Open Our Eyes was the band’s 1974 effort which drew a significant response from the critics and the customers. “Mighty Mighty”, the opener, is an excellent example of the slick funk E,W&F would perfect. An infectious rhythm track built on a chunky guitar line, riddled with snaking, Sly-like horn refrains, and edged with the multiple vocal harmonies, became their trademark. The next tune, the softer, reflective shades of “Devotion”, represents a line of spiritual evangelism that would also prosper, and draw on a rich range of influences such as Christian and African mysticism and particularly the symbolism of Egyptology.

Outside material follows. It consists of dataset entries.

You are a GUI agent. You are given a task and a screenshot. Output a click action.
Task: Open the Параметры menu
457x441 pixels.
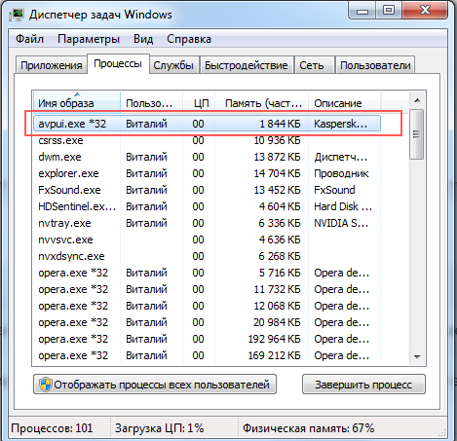click(89, 39)
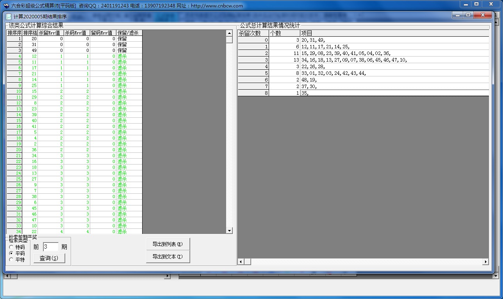Click the right arrow of the statistics panel scrollbar

click(x=486, y=262)
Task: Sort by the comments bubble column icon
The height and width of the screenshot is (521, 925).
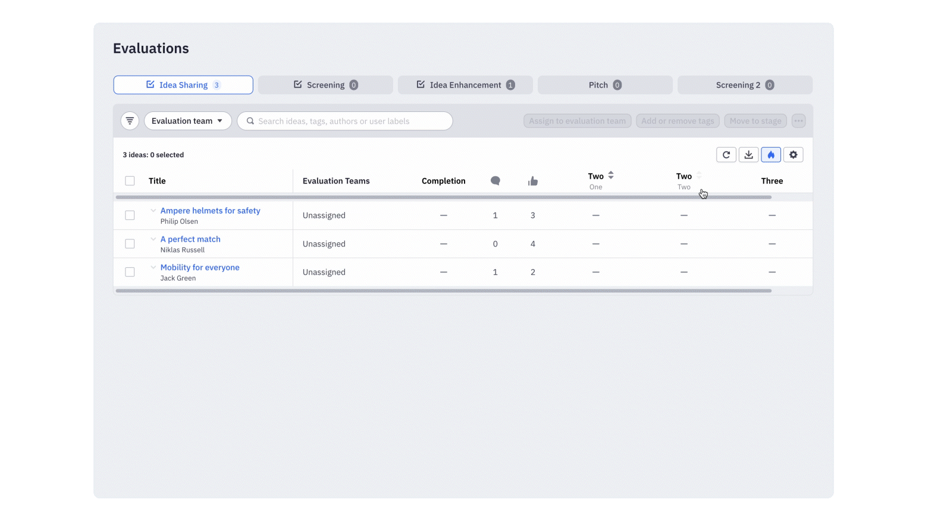Action: [495, 180]
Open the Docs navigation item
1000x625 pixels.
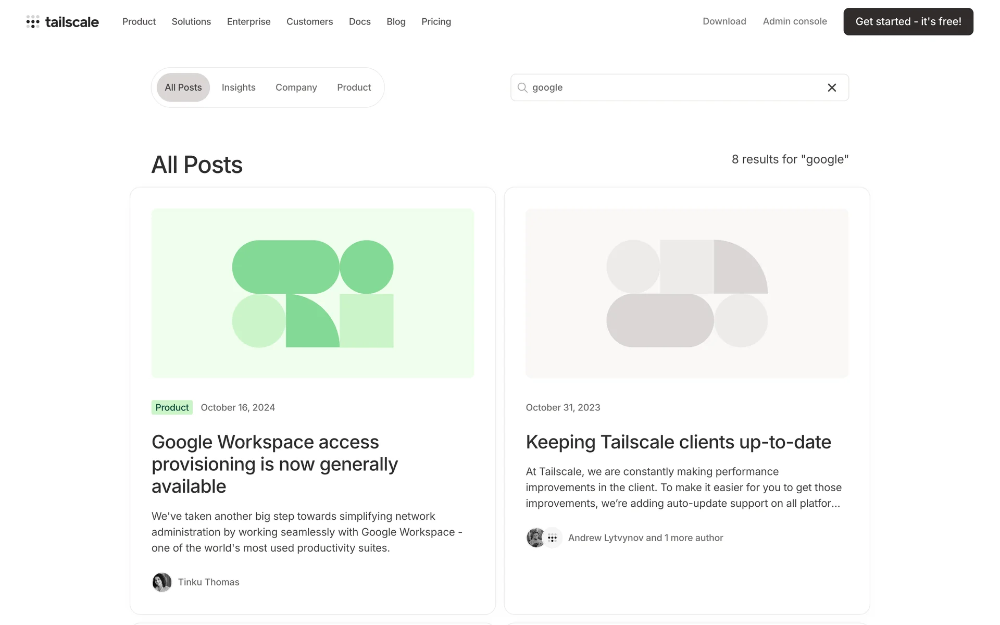[x=359, y=22]
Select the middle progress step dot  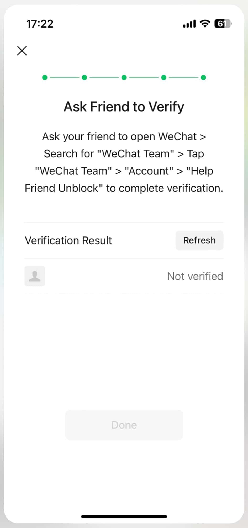tap(124, 78)
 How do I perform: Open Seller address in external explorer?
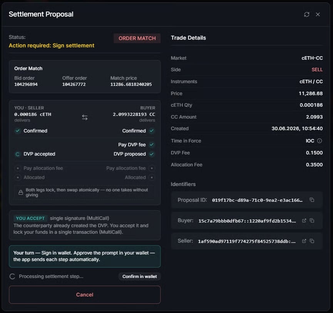[304, 241]
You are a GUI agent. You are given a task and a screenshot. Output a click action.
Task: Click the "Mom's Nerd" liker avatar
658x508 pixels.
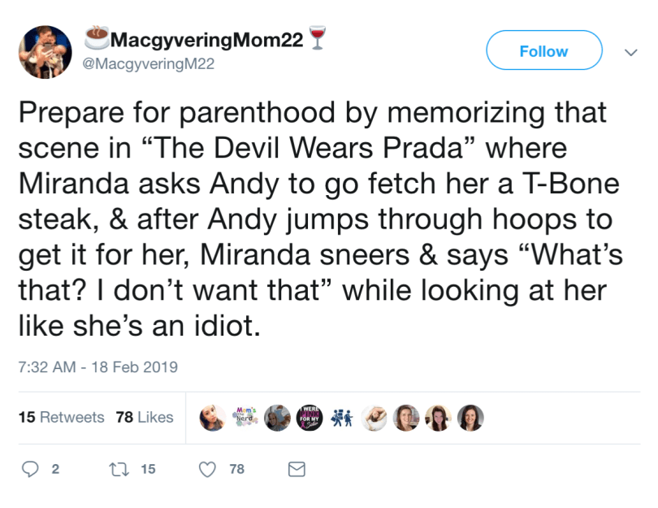coord(246,417)
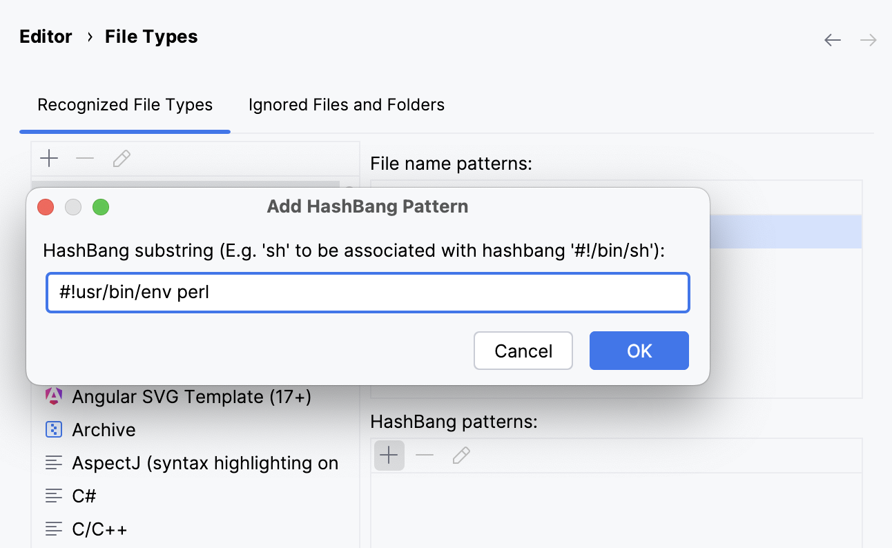Navigate back with the left arrow
The height and width of the screenshot is (548, 892).
tap(832, 39)
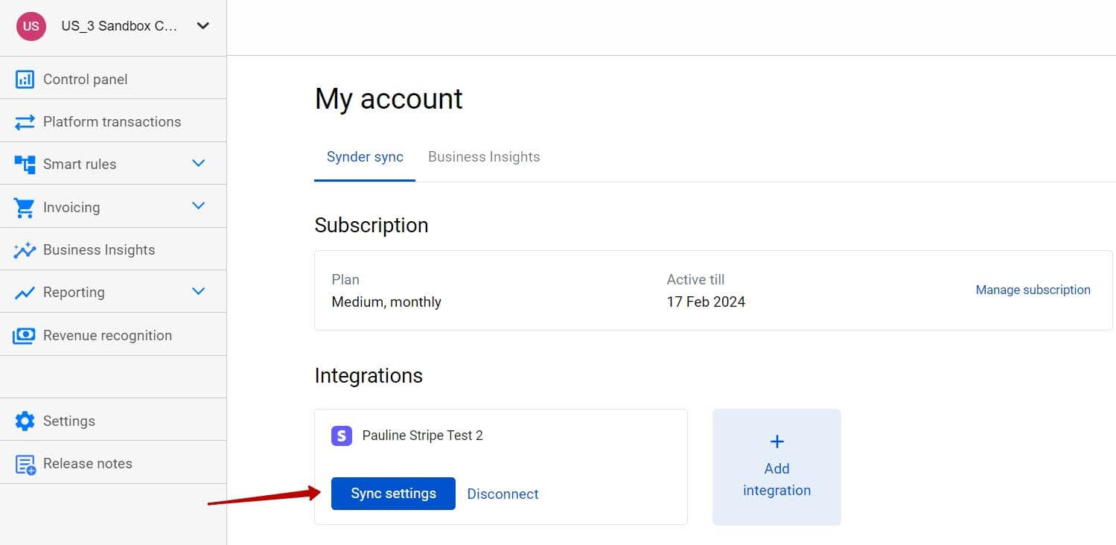This screenshot has width=1116, height=545.
Task: Open Sync settings for Pauline Stripe Test 2
Action: [393, 493]
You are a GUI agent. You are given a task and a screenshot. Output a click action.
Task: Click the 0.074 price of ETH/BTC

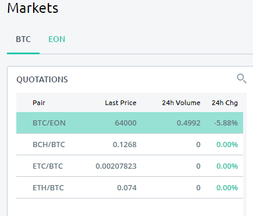(127, 188)
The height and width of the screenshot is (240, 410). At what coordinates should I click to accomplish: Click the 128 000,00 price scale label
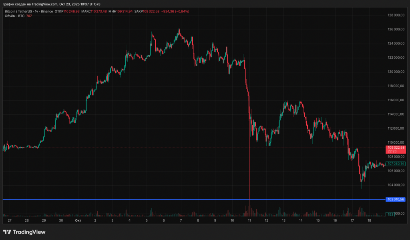[396, 16]

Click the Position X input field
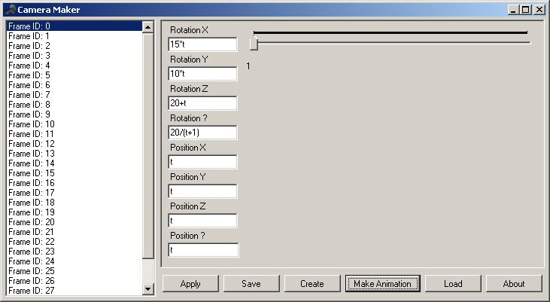click(202, 162)
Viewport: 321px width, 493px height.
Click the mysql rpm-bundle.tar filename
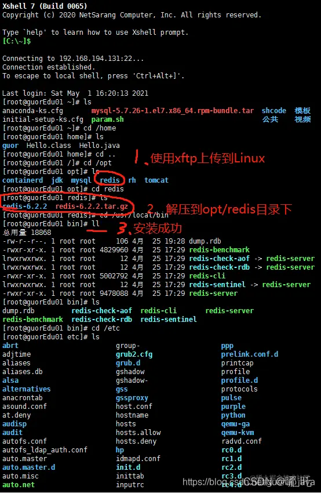[x=173, y=111]
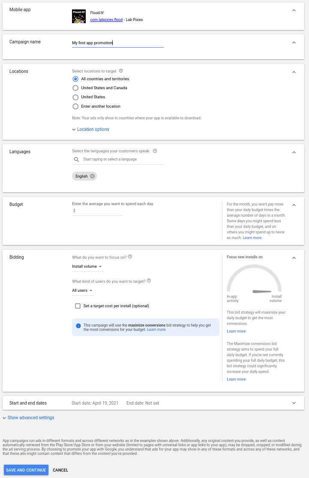Click help icon beside target users question

(x=149, y=281)
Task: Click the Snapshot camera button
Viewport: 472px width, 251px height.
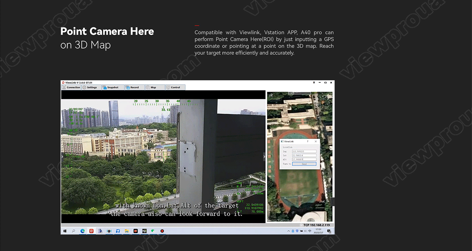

“Drum Song” is a fragile percussion piece which evokes images of the tropical forest, while “Tee Nine Chee Bit” features the kind of street conversation and psychedelic guitar voicings that would have not been out of place on a Parliament gathering. “Spasmodic Movements” is a short sax instrumental that the sweeter end of the jazz community would have welcomed aboard — mellow yet far from MOR. Of the new songs, “Ain’t No Harm to Moan” is as raw a contemporary slave anthem as you’re likely to find.

Two years later, Spirit had moved the process up several notches, and its ear-catching repertoire would earn the band their first platinum album. Its high spots are many — “Getaway”, “On Your Face”, the epic, “Burnin’ Bush” — even if its bonus tracks are somewhat disappointing. They’re two unremarkable re-mixes and little else aside. The record would confirm E,W&F as a world talent, yet its shiny production and its impeccable vocal layering lacks the surprises that Open Our Eyes provides.

At the centre of this phenomenon was the Memphis-born Maurice White, a drummer who’d built an outstanding resumé even before he formed the band that would fulfil his large-scale musical vision in grand style. (That resume includes working with Etta James, Fontella Bass, and Ramsey Lewis.)

In 1985, E,W&F’s mastermind took time out to produce his only solo album to date. The eponymously titled collection transfers to CD for the first time here and it is something of a lost treasure. It shares much of the muscular bravado that had by then propelled the group to global fame, yet it must be remembered that it was the unexpected failure of 1983’s album “Electric Universe” which led to an extended sabbatical for the band and allowed White the space and time to shape a recording on his own.

The result is certainly a superior affair, with the grandstand curtain-raiser “Switch on Your Radio” worthy of the band at their best. “Believe in Magic” and “Invitation” duplicate the energy, and even a ballad like “I Need You” has enough lush hooks to suggest the song’s digital reincarnation could easily prompt a revival — and no doubt a chart-topper — in the Backstreet Boys mould, as the boy bands rush to plunder the back catalogue on both sides of the Atlantic.

On Maurice White, the only track that has been rushing to the change mechanism is the singer’s take on Ben E.King’s “Stand by Me”, probably soul’s most over-recorded and most over-rated standard. This is a rare lapse of taste on an album that otherwise distils the fervent energy of his group but offers an appealing showcase for White’s confident vocal manner. Self-produced, this re-issue is a worthy arrival in the CD racks.